Sener-Yamaner I. D. , EKİCİ B. , Sertgoz A., Yuzbasioglu E., Ozcan M.

JOURNAL OF ADHESION SCIENCE AND TECHNOLOGY, cilt.31, sa.1, ss.8-20, 2017 (SCI İndekslerine Giren Dergi) identifier identifier

  • Yayın Türü: Makale / Tam Makale
  • Cilt numarası: 31 Konu: 1
  • Basım Tarihi: 2017
  • Doi Numarası: 10.1080/01694243.2016.1195953
  • Dergi Adı: JOURNAL OF ADHESION SCIENCE AND TECHNOLOGY
  • Sayfa Sayıları: ss.8-20

Özet

This simulation study evaluated the effect of three different inlay materials (composite, glass ceramic, zirconia), cavity design parameters (isthmus width and depth) and different force vectors and magnitudes on the stress distribution within mesio-occlusal-distal (MOD) inlays and the remaining enamel and dentin.
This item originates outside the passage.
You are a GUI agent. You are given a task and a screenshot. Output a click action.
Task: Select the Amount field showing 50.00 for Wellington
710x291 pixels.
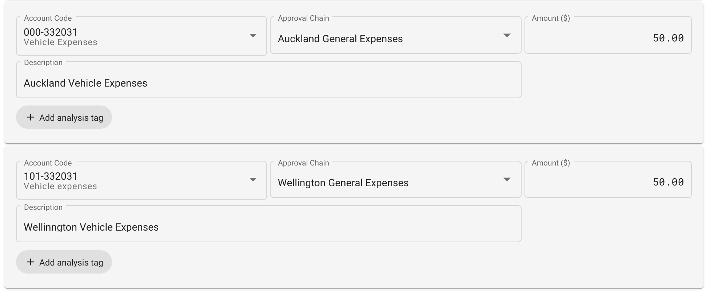click(608, 180)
The mechanical performance of inlays was evaluated using 3-D finite element analysis (FEA) method. Three different restoration materials and hard tissues of the restored tooth with different cavity depth (2-5mm) and width (2-4mm) were exposed to occlusal loading with different magnitudes from 10 to 130kg at varying angles between 0 degrees and 15 degrees. The maximum von Mises stresses were calculated for the inlays, tooth structure and bonded surfaces. Response Surface Optimization method was implemented into the finite element software package in order to design cavity shapes with more favourable interfacial stresses for bonded restorations under occlusal loading. Teeth restored with resin composite exhibited the highest von Mises Stress, followed by glass ceramic and zirconia. The increase in isthmus width decreased interfacial shear stresses in zirconia MOD inlay but the increase in cavity depth did not change the stress levels for all three materials. According to mechanical safety factor, inlay and tooth structure remained within the mechanical limits in three parameters (material, magnitude of force, cavity shape) but negatively affected by the force vector.